Approaching transfer learning to identify correctly worn facial masks
Abstract
Climate change has made the outbreak of diseases, especially airborne and contagious diseases much more extreme. Therefore, wearing masks has become essential in protecting ourselves not only from very common airborne diseases like cold, flu but also from very dangerous diseases like COVID-19 or similar. Wearing face masks properly would significantly reduce the spread of most of these diseases. In our research, we would like to propose a way to distinguish whether people are wearing facemasks properly or not by using image data. The data-set we collected included roughly 6000 images of people wearing masks both correctly and incorrectly, among which roughly 50% of it is collected locally from Bangladesh and the rest from other countries around the globe.
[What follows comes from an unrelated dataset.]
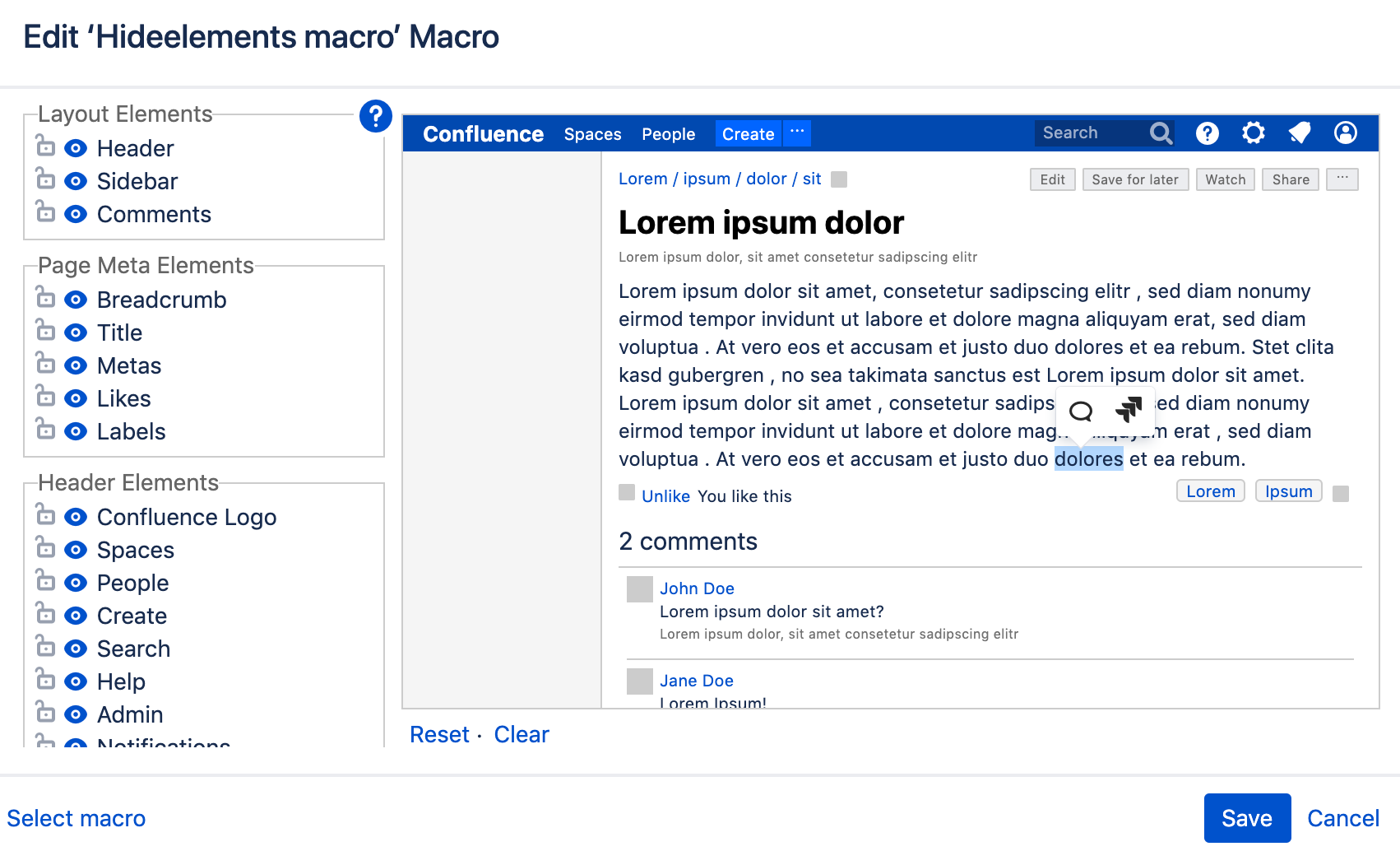
Task: Save the macro settings
Action: (x=1247, y=818)
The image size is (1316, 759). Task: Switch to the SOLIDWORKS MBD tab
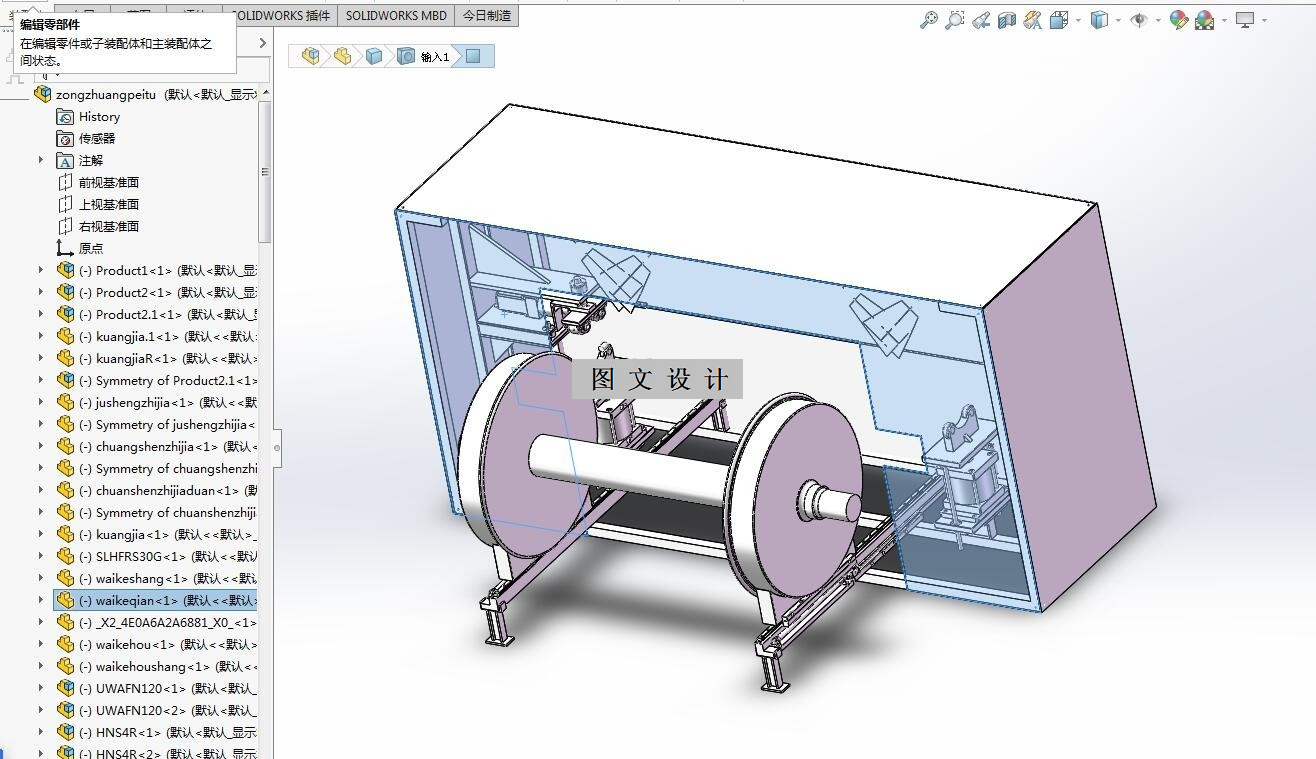tap(396, 16)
The idea is to detect properly masked faces from images using different Deep Neural Network architectures. Throughout our analysis, we have implemented three models, ResNet50, Inception v3, and MobileNet v2 while comparing the results when SVM is used as a classifier and when Softmax is used in place of it. The results emerged with ResNet50 with an SVM classifier bringing out the best results by reaching an accuracy of 97.41% accuracy making the model highly reliable and stand out from the rest. This research aims to provide a better understanding of all the models and their architectures while providing statistical results from our data-set when these models are being used to distinguish between pictures of a properly masked person and that of an improperly masked.